General Counsel - Morrison & Foerster Announces 'Leading with Influence' Study on General Counsel 2

General Counsel – Morrison & Foerster Announces ‘Leading with Influence’ Study on General Counsel

San Francisco (March 10, 2021) – Powered by LawFuel – Morrison & Foerster, a leading global law firm, today announced the results of its “Leading with Influence” global study, which offers insights into the most significant areas of development and drivers of change for today’s general counsel (GC), as GCs navigate increasingly complex roles at a time when pressures could not be higher.

The study report includes insights into the ideal characteristics of the GC of the future versus their current state, and how these compare to other executive functions, and the GC’s key attitudes and aptitudes as leaders, including both strengths and possible blindspots. The report also serves as a practical skills manual and includes behavioral examples to help GCs assess their strengths and determine learning opportunities.

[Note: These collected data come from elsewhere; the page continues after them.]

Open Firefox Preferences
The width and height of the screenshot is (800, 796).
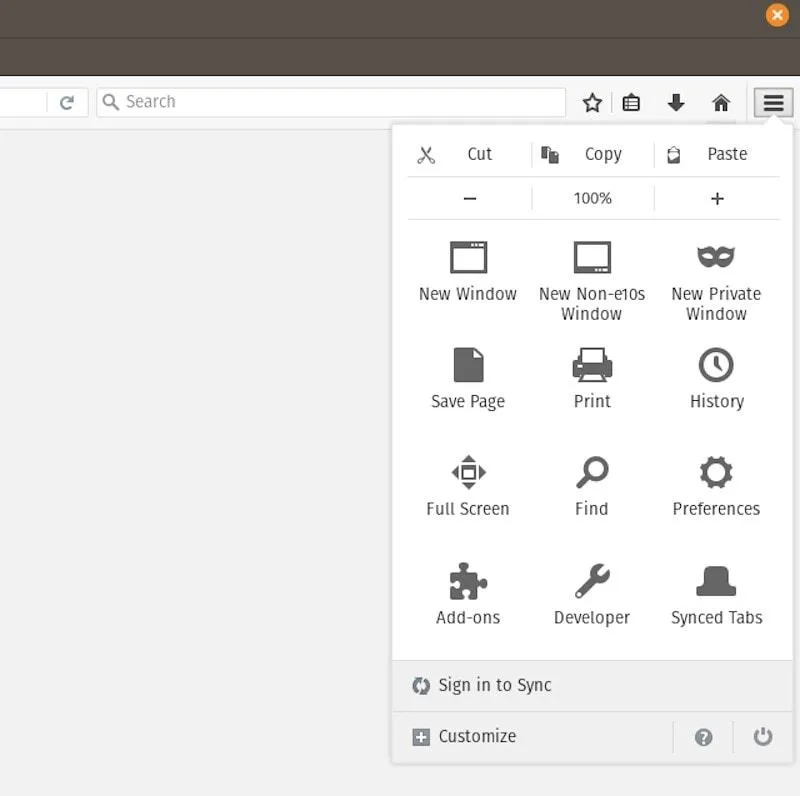(716, 484)
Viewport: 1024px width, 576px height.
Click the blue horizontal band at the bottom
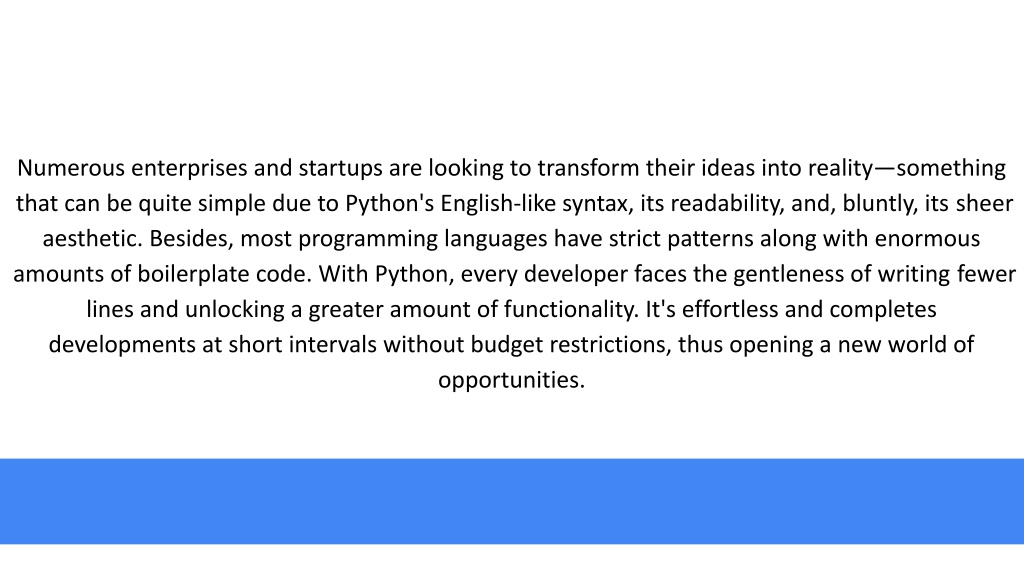512,501
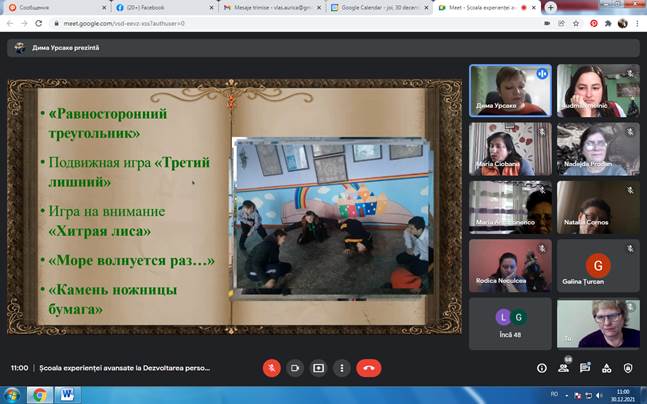This screenshot has height=404, width=647.
Task: Click the present screen button
Action: tap(318, 367)
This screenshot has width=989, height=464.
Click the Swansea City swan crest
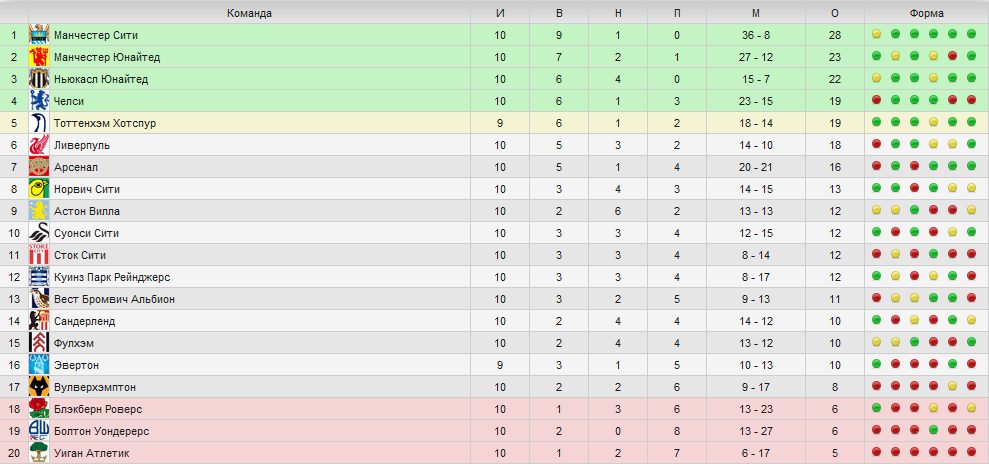(x=38, y=233)
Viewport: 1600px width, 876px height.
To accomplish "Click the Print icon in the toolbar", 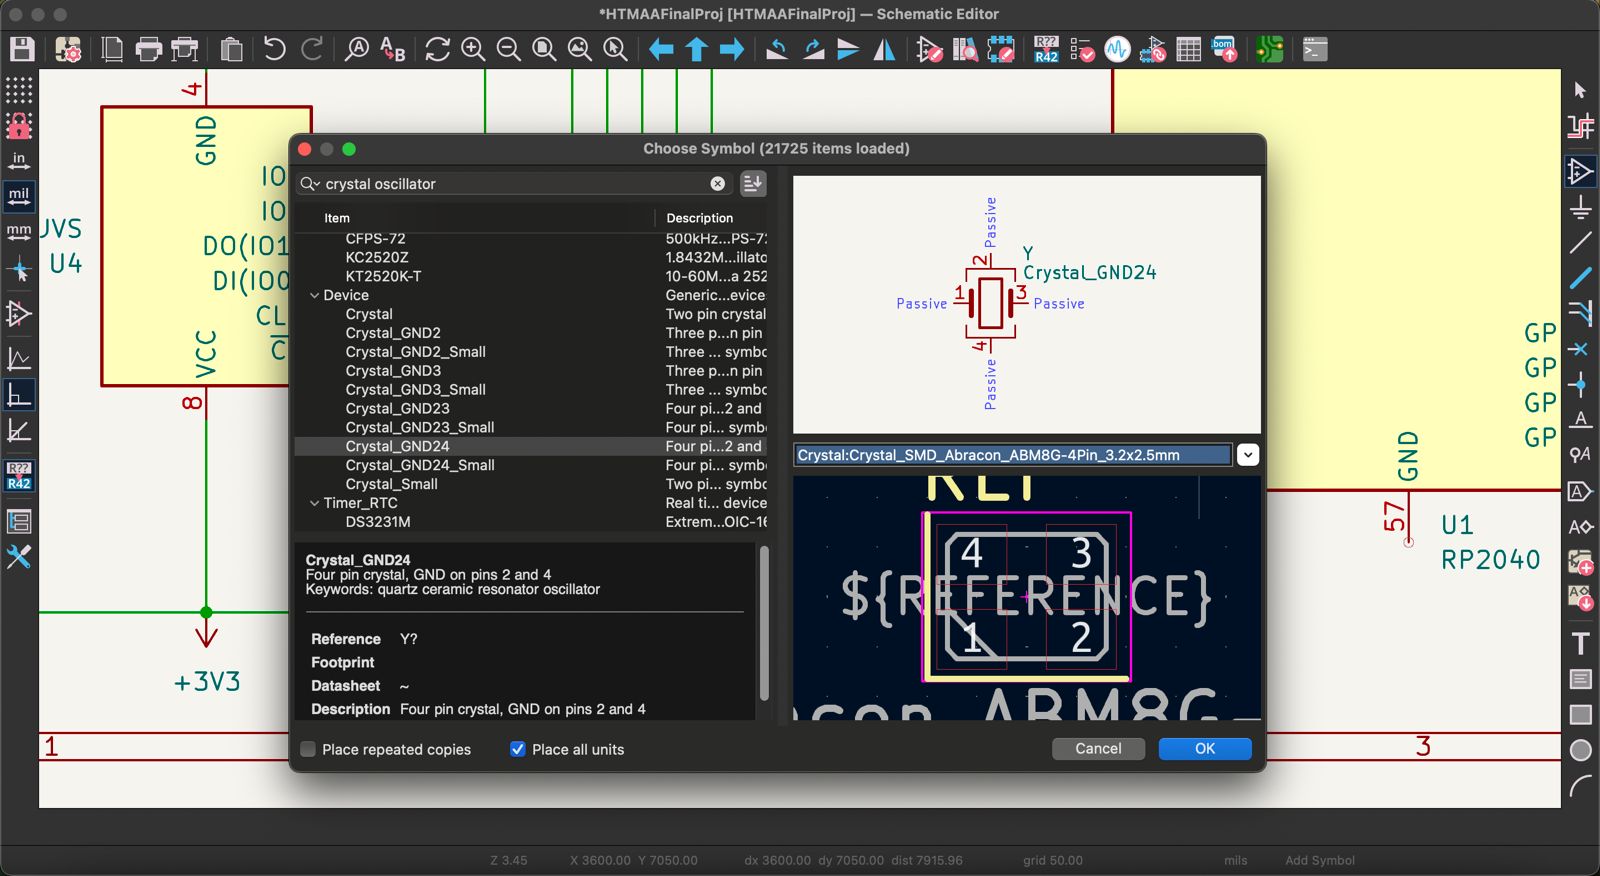I will click(x=148, y=49).
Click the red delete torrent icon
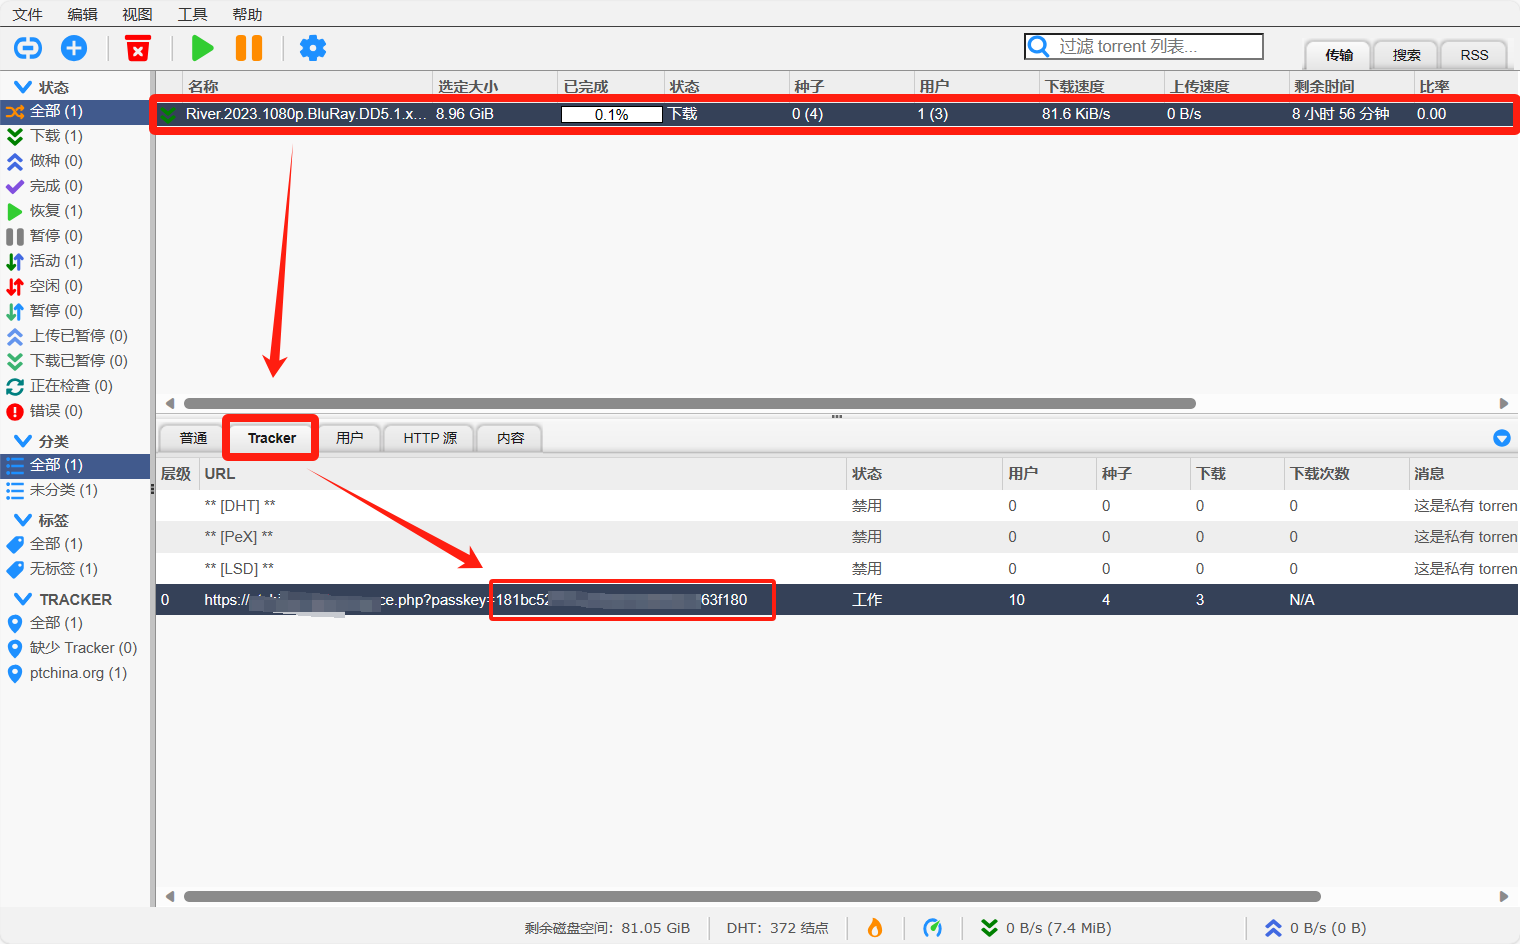Image resolution: width=1520 pixels, height=944 pixels. 138,48
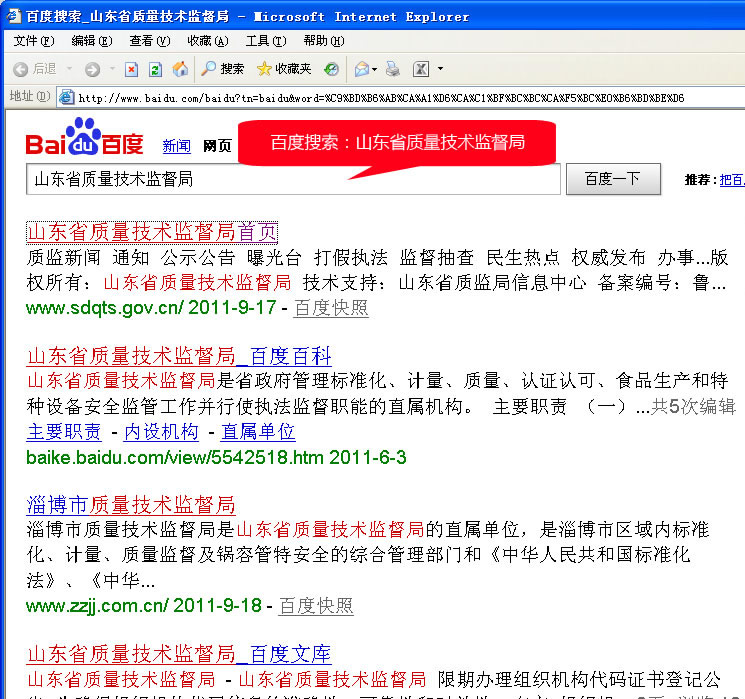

The research revealed four themes that GCs can use to increase their influence and effect change in their organizations:

  • The role of legal leaders in organizational change: Whether a GC perceives themselves to be a change maker is often linked to their proximity to the C-suite/CEO, or their influencing capital, as well as the broader attitude toward change across the organizational culture, sector, and their geographic location;
  • Humanizing workplace relationships and workplaces: The overwhelming majority of senior legal executives surveyed look up to world leaders, within politics and business, who actively demonstrate a “people-first” mindset. Highlighted by the continued work-from-home environment, future-fit GCs need to demonstrate holistic values, such as respect for people’s personal circumstances, deep connectedness, humility, honesty, empathy, patience, and compassion;
  • 360 adaptive leadership: GCs recognize they must adapt their leadership traits and strategies to influence a variety of stakeholders, from coaching and developing their own teams to influencing strategic C-suite or board conversations; and
  • Well-rounded leaders – Left brain meets right brain: While legal leaders’ primary contribution is, and will remain, their legal counsel, the research points toward the evolution of the GC from the technical and transactional advisor toward a creative, big-picture thinker.

“Against the backdrop of an ongoing pandemic, leadership matters now more than ever. Legal leaders can significantly increase their influence within their organizations and improve engagement within their teams and C-suite executives by adopting a flexible approach to engaging with various stakeholders,” said Morrison & Foerster Managing Partner Tessa Schwartz. “Leading with Influence allows GCs to assess and benchmark their current behavior, cultivate leadership skills, and apply best practices to increase their influence within their organizations and beyond the legal department.”

The competencies identified by the study for a GC to hone in order to be future-fit include: adapting to change; providing direction; being interpersonally astute; working under pressure; conceptualizing strategies; and working together. Building these skills will allow GCs to expand their influence in organizations and help guide them through future challenges.

For the study, Morrison & Foerster conducted both qualitative and quantitative research to understand the competencies required for the GC of the future. Find out more about the skills required to be a future-fit GC by downloading the report.

About Leading With Influence

Conducted in partnership with Global Leaders in Law and experts from Lazarus & Maverick, a global leadership development and high-performance executive coaching consultancy, the study included interviews with more than 30 global GCs and a survey of nearly 120 global senior executives to understand the competencies crucial to the GC of the future to enable individual career growth and to future proof their teams and organizations. The research included companies in Asia, Europe, Africa, and the United States. The voices represented diverse industries from many locations around the world, including Armenia, Australia, Austria, Botswana, Brazil, Canada, China, Colombia, Denmark, Egypt, India, Israel, the Netherlands, Nigeria, Russia, Slovakia, South Africa, South Korea, Spain, Switzerland, the UK, and the United States.